EXTRACT PROVIDED →
#####

Find employees with ANY of multiple skills:

results = hb.bundle_search(
    values=["Python", "Kubernetes", "Machine Learning"],
    field_name="object",
    collection="ekm_expertise",
    top_k=15,
)

employees_found = set()
for r in results:
    emp_id = r["subject"]
    if emp_id.startswith("EMP"):
        employees_found.add(emp_id)

print(f"Found {len(employees_found)} employees with any of those skills")

Unified Semantic Search¶

Search across all entity types with one concept:

query = "machine learning production deployment"

print("Employees:")
for r in employees_coll.query(employees_schema).search(query, top_k=3):
    print(f"  {r['name']}")

print("Documents:")
for r in hb.collection("ekm_documents").query(documents_schema).search(query, top_k=3):
    print(f"  {r['title']}")

print("Projects:")
for r in hb.collection("ekm_projects").query(projects_schema).search(query, top_k=2):
    print(f"  {r['name']}")

Advanced Scenarios¶

Knowledge Risk Assessment¶

Find skills concentrated in a single person:

# Get all expertise facts
all_expertise = expertise_coll.query(expertise_schema).find(
    predicate="expert_in", top_k=100
)

# Count experts per skill
skill_experts = {}
for e in all_expertise:
    skill = e["object"]
    emp = e["subject"]
    if emp.startswith("EMP"):
        skill_experts.setdefault(skill, []).append(emp)

# Find single-expert skills
print("Knowledge risk (single expert):")
for skill, experts in skill_experts.items():
    if len(experts) == 1:
        emp_name = get_employee_name(experts[0])

#####

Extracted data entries
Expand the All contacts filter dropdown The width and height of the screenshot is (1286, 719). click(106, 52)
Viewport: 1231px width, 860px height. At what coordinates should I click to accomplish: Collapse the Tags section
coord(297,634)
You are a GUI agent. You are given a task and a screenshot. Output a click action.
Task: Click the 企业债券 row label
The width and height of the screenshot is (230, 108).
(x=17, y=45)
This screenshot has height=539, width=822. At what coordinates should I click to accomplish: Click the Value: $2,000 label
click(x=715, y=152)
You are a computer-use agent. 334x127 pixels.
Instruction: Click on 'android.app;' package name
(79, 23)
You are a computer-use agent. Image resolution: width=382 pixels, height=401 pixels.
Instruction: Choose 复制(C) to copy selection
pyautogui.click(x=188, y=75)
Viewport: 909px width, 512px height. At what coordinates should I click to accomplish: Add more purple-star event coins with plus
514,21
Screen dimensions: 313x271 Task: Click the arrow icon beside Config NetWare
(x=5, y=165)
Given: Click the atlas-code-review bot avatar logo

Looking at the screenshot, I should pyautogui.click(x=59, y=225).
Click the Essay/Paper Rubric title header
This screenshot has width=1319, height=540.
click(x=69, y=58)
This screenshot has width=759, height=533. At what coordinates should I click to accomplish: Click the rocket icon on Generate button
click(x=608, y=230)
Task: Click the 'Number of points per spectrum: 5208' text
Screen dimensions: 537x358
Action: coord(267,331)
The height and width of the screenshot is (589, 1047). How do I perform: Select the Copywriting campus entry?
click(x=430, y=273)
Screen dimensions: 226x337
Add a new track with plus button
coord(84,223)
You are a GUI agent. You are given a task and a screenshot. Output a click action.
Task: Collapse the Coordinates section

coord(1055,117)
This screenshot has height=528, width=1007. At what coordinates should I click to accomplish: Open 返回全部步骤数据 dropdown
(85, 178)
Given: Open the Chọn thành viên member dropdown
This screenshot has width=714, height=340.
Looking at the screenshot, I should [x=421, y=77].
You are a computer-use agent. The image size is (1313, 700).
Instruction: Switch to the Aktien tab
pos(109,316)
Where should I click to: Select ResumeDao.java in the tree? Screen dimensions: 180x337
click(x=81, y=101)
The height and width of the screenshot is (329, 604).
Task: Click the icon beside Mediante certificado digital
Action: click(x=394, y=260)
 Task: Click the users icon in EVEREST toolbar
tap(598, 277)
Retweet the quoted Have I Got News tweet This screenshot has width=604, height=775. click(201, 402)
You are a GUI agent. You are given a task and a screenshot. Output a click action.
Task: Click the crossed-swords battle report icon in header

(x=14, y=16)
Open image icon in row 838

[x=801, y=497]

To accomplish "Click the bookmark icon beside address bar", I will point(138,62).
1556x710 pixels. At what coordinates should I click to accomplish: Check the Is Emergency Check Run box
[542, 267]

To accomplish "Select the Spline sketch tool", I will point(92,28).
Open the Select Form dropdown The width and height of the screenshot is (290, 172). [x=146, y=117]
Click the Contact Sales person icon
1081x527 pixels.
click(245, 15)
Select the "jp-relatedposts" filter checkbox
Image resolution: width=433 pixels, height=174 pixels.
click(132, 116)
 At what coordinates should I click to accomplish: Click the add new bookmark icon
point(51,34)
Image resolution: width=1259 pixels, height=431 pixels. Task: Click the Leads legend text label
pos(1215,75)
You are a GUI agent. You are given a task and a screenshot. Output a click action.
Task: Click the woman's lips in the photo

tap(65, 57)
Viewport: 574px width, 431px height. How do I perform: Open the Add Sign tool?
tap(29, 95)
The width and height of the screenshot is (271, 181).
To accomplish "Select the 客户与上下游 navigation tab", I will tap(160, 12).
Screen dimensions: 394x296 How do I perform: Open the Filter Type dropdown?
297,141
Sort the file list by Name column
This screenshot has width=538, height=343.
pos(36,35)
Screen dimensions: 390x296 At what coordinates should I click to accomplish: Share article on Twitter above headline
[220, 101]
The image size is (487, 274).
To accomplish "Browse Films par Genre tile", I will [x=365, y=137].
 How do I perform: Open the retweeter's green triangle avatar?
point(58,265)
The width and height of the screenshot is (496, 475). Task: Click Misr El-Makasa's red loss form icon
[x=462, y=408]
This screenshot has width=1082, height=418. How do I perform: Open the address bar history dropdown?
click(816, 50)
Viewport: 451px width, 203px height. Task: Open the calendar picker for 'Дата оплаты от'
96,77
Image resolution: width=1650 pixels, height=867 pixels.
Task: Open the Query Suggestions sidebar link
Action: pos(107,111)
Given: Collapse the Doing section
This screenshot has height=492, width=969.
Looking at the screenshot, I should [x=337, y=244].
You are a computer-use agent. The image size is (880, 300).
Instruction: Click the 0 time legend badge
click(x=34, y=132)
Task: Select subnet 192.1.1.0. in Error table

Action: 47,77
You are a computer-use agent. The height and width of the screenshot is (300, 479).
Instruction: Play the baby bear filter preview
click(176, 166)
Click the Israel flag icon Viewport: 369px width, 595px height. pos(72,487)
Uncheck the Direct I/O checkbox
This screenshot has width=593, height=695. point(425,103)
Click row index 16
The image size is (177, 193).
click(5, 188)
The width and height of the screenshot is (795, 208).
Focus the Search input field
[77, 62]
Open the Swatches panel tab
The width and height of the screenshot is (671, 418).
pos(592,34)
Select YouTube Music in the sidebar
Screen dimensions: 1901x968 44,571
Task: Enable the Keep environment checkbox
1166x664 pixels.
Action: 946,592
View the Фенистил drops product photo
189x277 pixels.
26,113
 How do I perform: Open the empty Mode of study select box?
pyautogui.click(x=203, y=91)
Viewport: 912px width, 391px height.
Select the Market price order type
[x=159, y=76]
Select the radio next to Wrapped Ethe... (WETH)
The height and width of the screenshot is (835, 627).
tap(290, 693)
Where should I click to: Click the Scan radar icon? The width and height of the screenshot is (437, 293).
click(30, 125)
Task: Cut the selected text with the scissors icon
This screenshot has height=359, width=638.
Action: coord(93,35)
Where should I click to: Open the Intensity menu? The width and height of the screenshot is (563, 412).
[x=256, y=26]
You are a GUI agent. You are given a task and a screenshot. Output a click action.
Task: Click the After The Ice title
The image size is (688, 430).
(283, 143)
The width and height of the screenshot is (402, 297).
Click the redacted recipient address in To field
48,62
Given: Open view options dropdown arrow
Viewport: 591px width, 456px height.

#####

GIVEN EXERCISE 1 →
Say whether each statement agrees with the skill search code extract, answering yes or no and quoting the deciding words: (a) the bundle search returns at most 15 results; (b) the unified semantic search asks for three projects; (c) the knowledge risk check reports skills that have exactly one expert.
GIVEN EXERCISE 2 →
Quote the records word for word, from their first line through the line holding "pyautogui.click(x=188, y=75)", with both ends included.
The text and the records are separate material with no connection to each other.

FULL OUTPUT 1 →
(a) Yes: "top_k=15,"
(b) No: ".search(query, top_k=2)"
(c) Yes: "if len(experts) == 1:"

FULL OUTPUT 2 →
Expand the All contacts filter dropdown The width and height of the screenshot is (1286, 719). click(106, 52)
Viewport: 1231px width, 860px height. At what coordinates should I click to accomplish: Collapse the Tags section
coord(297,634)
You are a GUI agent. You are given a task and a screenshot. Output a click action.
Task: Click the 企业债券 row label
The width and height of the screenshot is (230, 108).
(x=17, y=45)
This screenshot has height=539, width=822. At what coordinates should I click to accomplish: Click the Value: $2,000 label
click(x=715, y=152)
You are a computer-use agent. 334x127 pixels.
Instruction: Click on 'android.app;' package name
(79, 23)
You are a computer-use agent. Image resolution: width=382 pixels, height=401 pixels.
Instruction: Choose 复制(C) to copy selection
pyautogui.click(x=188, y=75)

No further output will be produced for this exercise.